Today, Kurşunlu Han, used as an administrative building, houses the work rooms, library, conference hall, laboratory and workshop.
They start with the Paleolithic era, and continue chronologically through the Neolithic, Early Bronze, Assyrian trading colonies, Hittite, Phrygian, Urartian, Greek, Hellenistic, Roman, Byzantine, Seljuq and Ottoman periods.
There is also an extensive collection of artifacts from the excavations at Karain, Çatalhöyük, Hacılar, Canhasan, Beyce Sultan, Alacahöyük, Kültepe, Acemhöyük, Boğazköy (Gordion), Pazarlı, Altıntepe, Adilcevaz and Patnos as well as examples of several periods.
The exhibits of gold, silver, glass, marble and bronze works date back as far as the second half of the first millennium BC.

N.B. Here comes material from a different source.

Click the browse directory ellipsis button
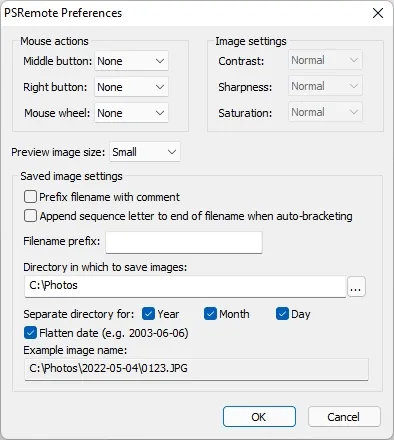The width and height of the screenshot is (394, 440). tap(356, 286)

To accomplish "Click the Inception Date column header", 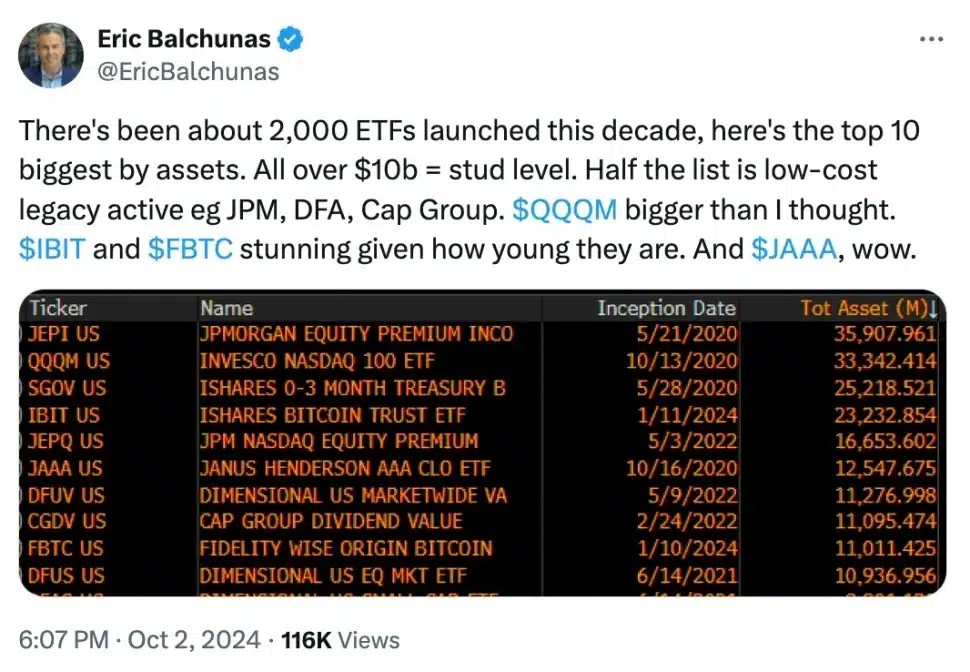I will (666, 309).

The coin collections, with examples ranging from the first minted money to modern times, represent the museum's rare cultural treasures.
In addition to this museum, artifacts from the Temple of Augustus and Rome and the Roman Baths of Ankara were also collected.
The Director of Culture at that time, Hamit Zübeyir Koşay and Saffet Arıkan, Minister of Education recommended that the Mahmut Paşa Bazaar and the Inn be repaired and converted into a museum.
Upon the completion of repairs of the bazaar, where the domed structure is, in 1940, a committee chaired by German Archaeologist H. G. Guterbock arranged the museum.
Restoration and exhibition projects of the part around the domed structure were prepared and applied by Architect İhsan Kıygı.